Written by Jim Woodring, drawn by Kilian Plunkett, Labyrinth delivers on every toothsome requirement for a successful Alien tale: bleak tone, grimly motivated characters, gory comeuppance, and of course, new and well-conceived insights into the creature's biology. It takes place on a space station called the Innominata, where Dr. Paul Church experiments on Aliens and humans alike with chilly remove.
When Church's research partner dies under questionable circumstances, Dr. Anthony Crespi comes aboard to investigate. He finds that Church has set up a system of tunnels in which starved Aliens encounter succulent pigs, flame-throwing soldiers, and unarmed humans who are drugged with "FITR." It's a substance that increases one's sense of invulnerability and mental strength. These men, Church has found, can stand up to a weakened Alien without getting mauled.

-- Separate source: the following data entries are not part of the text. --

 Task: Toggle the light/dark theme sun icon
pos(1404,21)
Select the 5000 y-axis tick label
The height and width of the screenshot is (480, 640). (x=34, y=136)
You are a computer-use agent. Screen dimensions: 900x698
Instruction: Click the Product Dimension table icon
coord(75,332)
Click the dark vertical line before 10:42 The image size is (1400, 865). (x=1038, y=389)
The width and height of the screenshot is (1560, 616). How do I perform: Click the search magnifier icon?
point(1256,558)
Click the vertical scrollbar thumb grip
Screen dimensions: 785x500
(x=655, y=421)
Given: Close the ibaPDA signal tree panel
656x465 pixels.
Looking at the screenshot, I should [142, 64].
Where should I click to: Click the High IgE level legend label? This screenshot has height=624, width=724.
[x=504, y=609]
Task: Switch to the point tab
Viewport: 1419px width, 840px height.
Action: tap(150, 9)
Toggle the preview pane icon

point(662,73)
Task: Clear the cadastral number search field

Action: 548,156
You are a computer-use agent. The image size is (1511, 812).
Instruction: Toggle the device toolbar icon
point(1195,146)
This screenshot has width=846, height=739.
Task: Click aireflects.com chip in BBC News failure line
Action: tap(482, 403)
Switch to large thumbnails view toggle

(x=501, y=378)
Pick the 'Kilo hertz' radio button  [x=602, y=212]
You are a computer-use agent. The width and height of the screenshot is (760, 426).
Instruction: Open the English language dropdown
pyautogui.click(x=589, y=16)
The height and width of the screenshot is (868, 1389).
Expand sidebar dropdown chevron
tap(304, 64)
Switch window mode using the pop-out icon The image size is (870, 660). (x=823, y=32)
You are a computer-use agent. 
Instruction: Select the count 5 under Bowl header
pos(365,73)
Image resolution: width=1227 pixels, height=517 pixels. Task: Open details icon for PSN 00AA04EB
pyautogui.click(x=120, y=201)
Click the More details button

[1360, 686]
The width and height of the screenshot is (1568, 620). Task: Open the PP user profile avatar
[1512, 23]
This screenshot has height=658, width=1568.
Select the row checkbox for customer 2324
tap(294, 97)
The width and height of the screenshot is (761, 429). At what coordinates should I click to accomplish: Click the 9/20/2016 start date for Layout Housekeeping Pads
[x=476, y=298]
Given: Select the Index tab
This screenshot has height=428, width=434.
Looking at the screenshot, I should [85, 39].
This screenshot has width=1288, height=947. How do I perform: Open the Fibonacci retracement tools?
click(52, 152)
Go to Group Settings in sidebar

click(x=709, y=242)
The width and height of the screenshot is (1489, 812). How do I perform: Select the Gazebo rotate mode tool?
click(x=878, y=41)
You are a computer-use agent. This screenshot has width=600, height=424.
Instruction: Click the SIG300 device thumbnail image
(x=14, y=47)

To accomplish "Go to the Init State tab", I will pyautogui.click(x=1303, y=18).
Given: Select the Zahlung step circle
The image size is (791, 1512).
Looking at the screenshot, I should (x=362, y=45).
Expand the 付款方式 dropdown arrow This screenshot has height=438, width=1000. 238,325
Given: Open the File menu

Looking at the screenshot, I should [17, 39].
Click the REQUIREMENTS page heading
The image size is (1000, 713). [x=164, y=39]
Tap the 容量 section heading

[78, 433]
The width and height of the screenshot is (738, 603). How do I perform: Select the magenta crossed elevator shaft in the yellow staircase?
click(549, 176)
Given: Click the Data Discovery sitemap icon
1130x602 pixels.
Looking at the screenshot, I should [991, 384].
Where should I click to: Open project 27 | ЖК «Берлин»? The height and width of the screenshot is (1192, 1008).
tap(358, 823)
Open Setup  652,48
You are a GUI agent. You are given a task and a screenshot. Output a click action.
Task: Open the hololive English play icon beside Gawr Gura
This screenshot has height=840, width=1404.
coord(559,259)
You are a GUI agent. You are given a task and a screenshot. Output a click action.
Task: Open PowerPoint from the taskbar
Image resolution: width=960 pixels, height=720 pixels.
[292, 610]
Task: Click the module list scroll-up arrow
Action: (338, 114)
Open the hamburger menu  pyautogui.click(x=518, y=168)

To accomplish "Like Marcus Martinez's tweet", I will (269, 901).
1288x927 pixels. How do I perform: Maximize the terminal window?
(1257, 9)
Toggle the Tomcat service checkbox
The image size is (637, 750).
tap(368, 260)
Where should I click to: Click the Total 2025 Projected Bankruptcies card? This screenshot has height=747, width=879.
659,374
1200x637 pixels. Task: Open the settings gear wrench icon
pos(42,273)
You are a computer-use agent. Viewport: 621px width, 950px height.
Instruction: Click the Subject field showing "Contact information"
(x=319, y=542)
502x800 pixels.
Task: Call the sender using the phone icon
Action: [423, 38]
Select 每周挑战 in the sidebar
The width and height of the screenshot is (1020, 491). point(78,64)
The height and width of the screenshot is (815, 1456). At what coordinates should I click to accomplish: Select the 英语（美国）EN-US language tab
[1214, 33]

But this plot (and its many possibilities) is merely an appetizer for Church's tale of how he first met the Alien. It happened on a terraformed moon, where he and his immediate family stopped to check on a communications device. With an Alien hive nearby (in all its bulbous glory), the skeletal beasties appeared quickly, rounding up the humans and dragging them inside the foul structure. There, Church and his family were poked, prodded and, in the case of a girl named Rebecca, dismembered.
Plunkett draws the Aliens and their bone-laced environment (designed by the surrealist painter H.R. Giger) with riveting exactitude. At his command, the creatures malinger and creep with a presence equal to the big-screen terrors filmed by Ridley Scott and James Cameron. The incredible detail of their biomechanical bodies is never abbreviated.
Woodring writes for Plunkett with visionary daring. We're allowed to see young Paul Church survive among the Aliens for months, becoming more of a scurrying wreck each day. He discovers that the creatures are being poisoned by something. Their spawn, which gestate in and burst from a (barely) living human host, are being born deformed. With bestial cunning, Church traces the problem to a black fungus growing inside the hive.
In the end, however, the Aliens force a crab-like facehugger over Church's mouth. He takes an egg down his throat and becomes host to a tiny monstrosity that'll eventually destroy him in birth. That the Aliens think so little of him to allow his coming and going proves a blessing. The fungus has laid them so low that he walks out of the hive, back to his family's ship. He then uses a robotic operating table to remove the embryo.
Prometheus actually uses that last bit. But I doubt we'll ever see the rest on film. It's far too methodical an abuse of a character, and to do the source justice, an iron-willed director would need to take audiences down past the Ninth Circle. Oh well. Maybe someday movies will be made for a song, and Darren Aronofsky will be taking requests.